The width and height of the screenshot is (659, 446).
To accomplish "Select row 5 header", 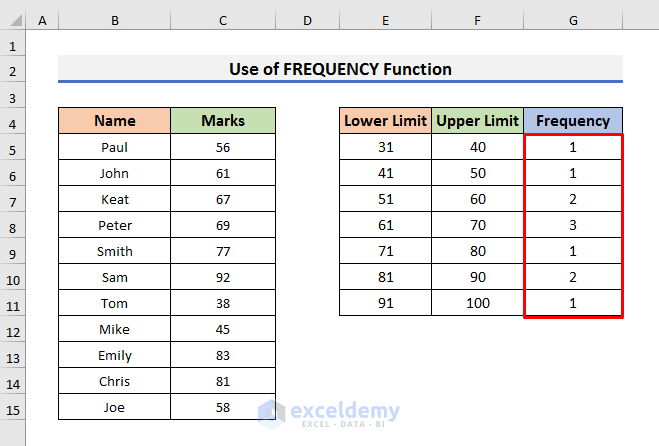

---+---

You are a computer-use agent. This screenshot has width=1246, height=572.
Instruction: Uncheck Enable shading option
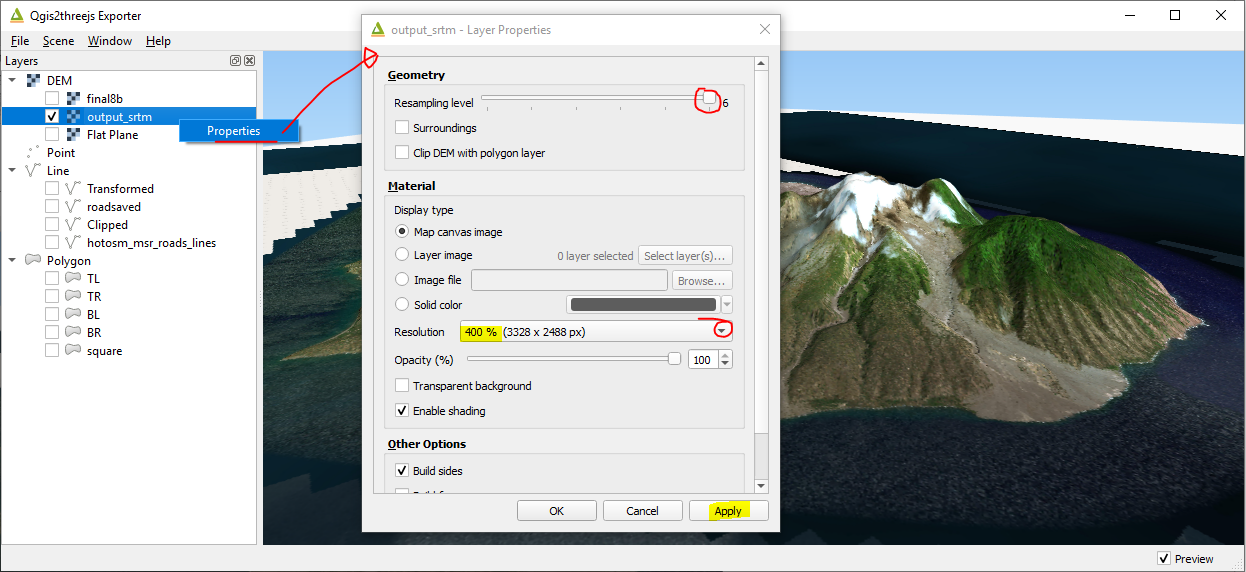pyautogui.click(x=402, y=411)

---+---

_YOUR ASSIGNMENT_
Working from the entries above, find every line in which the word "height" occurs and copy it.

_REPLY TO THE TASK_
The width and height of the screenshot is (659, 446).
You are a computer-use agent. This screenshot has width=1246, height=572.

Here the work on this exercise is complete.